China, long Apple's growth engine, has become a problem. Local champion Huawei has staged a comeback: iPhone sales plunged 18% in Q4 2024, dropping Apple to third place behind Huawei. Beyond China, a global economic slowdown could further hurt high-end gadget sales.

Worst of all: tariffs. Apple’s masterful global supply chain has become a liability.
The U.S. has slapped over 200% tariffs on Chinese-made goods, and Apple remains highly dependent on China for manufacturing. Diversification to India and Vietnam helps little, because tariffs now hit nearly all foreign-made goods.

On the bright side, Apple’s sticky ecosystem, brand loyalty, and massive cash hoard are enviable.

But given the valuation and tariff risks, Apple looks more like a hold than a buy. It’s a phenomenal company — but it's still priced for perfection.

Microsoft: Resilient Giant, Minimal Trade War Risk

Among the Magnificent 7, Microsoft is arguably the most resilient.

Unlike companies heavily reliant on manufacturing or Chinese consumers, Microsoft’s strength lies in software — and software crosses borders far easier than goods.

Windows and Office remain deeply embedded worldwide. Switching away is difficult and costly for enterprises. However, China is the one exception. Beijing’s push for self-sufficiency has led to Kingsoft’s WPS Office replacing Microsoft Office across many Chinese government agencies and state-owned enterprises. Still, China represents a small portion of Microsoft's global revenue. Outside of China, Microsoft's grip is ironclad.

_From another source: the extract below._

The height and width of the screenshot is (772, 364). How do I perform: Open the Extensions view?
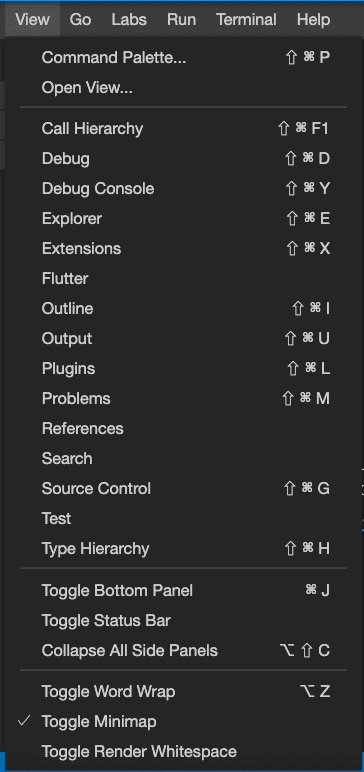coord(183,249)
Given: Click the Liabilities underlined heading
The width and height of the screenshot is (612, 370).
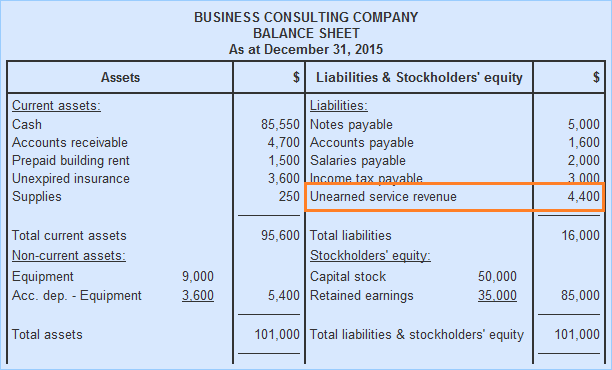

Meanwhile, Microsoft is also growing aggressively:

  • Azure is the second-largest cloud platform globally, just behind AWS, and still expanding fast.

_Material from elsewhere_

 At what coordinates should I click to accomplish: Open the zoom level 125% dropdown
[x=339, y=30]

  • Microsoft was an early AI mover, with OpenAI integration powering its Co-Pilot features in Office and Bing Search.

  • In gaming, Microsoft is now the second-largest gaming company globally (after Tencent), thanks to the Activision Blizzard acquisition.

In short: Microsoft is diversified, battle-hardened, and ahead of the curve. Minimal trade war risk, strong AI and cloud momentum, and fortress-like customer stickiness.

At $368 today vs my fair value of $356, Microsoft is a reasonable buy — not a steal, but a solid name to own.